Task description:
Read the records below. Copy each line where the string "will" occurs.
........
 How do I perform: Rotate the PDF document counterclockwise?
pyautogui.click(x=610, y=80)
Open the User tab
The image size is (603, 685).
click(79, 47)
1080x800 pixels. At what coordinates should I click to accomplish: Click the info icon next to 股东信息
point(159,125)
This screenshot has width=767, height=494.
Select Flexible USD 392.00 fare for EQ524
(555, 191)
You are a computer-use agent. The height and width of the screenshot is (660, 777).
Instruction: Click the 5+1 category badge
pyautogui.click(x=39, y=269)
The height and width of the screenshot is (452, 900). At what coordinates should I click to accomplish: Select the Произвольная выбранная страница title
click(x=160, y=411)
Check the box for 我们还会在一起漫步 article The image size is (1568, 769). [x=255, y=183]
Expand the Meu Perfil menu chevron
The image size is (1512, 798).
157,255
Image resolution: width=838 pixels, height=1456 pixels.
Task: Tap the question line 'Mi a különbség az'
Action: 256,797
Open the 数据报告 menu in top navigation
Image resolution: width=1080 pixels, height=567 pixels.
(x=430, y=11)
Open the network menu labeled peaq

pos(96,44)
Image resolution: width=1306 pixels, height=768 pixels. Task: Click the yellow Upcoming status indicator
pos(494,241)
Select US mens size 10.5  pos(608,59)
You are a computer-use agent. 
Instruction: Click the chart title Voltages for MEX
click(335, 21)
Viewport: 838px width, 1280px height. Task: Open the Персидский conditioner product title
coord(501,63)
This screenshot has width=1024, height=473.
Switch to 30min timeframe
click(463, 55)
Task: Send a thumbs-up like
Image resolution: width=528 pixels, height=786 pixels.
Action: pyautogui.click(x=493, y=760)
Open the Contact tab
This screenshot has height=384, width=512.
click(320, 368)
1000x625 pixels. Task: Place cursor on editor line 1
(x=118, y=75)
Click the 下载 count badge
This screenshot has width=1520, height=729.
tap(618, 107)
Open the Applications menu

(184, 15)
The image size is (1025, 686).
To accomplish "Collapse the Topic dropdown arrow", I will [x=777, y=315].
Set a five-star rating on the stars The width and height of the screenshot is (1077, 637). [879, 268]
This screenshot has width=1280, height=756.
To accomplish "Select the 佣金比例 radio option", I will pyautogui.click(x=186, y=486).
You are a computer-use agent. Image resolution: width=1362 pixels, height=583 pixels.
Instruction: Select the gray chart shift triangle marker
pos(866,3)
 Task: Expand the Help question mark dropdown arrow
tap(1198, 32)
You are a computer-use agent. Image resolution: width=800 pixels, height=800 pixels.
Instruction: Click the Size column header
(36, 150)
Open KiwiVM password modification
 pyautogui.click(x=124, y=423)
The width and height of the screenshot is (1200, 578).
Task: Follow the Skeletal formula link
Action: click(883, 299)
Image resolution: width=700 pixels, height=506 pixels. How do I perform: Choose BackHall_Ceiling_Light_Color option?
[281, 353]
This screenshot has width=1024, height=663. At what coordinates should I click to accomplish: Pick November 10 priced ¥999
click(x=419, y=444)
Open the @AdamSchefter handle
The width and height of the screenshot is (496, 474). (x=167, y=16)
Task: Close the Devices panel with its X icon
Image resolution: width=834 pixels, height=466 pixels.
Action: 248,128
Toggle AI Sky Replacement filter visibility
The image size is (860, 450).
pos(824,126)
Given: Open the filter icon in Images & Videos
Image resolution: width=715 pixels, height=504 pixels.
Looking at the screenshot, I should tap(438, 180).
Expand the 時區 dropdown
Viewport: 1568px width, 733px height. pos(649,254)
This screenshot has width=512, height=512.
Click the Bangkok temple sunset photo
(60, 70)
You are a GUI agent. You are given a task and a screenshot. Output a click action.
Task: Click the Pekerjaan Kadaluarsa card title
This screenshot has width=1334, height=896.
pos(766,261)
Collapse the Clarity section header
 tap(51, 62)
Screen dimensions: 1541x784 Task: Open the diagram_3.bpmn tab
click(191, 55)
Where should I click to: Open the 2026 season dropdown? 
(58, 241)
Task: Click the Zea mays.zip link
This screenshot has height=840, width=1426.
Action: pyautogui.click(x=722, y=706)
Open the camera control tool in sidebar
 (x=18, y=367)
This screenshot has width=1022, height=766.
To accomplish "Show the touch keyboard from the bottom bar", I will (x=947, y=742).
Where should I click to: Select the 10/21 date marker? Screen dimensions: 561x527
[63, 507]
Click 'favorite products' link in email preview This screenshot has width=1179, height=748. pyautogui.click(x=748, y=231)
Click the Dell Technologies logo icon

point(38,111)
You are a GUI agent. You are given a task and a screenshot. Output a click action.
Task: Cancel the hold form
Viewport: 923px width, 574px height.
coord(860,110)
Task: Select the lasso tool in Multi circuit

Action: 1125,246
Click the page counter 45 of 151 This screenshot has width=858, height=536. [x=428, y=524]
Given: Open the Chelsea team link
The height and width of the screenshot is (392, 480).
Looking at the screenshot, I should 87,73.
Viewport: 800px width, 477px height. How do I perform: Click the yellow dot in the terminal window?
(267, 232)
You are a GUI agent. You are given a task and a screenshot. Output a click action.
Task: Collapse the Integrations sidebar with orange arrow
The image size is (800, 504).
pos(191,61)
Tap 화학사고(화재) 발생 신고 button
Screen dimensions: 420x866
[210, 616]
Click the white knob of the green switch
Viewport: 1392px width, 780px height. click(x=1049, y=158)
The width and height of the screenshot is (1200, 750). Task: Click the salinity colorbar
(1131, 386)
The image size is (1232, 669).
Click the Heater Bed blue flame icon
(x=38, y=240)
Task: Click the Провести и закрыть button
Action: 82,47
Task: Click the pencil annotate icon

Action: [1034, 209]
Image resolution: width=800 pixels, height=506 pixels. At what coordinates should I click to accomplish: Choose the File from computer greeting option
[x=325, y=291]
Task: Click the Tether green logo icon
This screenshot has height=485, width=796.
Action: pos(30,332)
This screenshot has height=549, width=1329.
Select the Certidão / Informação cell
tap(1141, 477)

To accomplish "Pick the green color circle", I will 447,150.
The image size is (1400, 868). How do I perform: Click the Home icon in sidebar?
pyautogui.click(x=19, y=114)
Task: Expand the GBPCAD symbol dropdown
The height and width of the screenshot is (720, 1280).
........
Task answer:
To accomplish "Collapse the Topic dropdown arrow", I will [x=777, y=315].
To accomplish "Select the 佣金比例 radio option", I will pyautogui.click(x=186, y=486).
To accomplish "Show the touch keyboard from the bottom bar", I will (x=947, y=742).
To accomplish "Pick the green color circle", I will 447,150.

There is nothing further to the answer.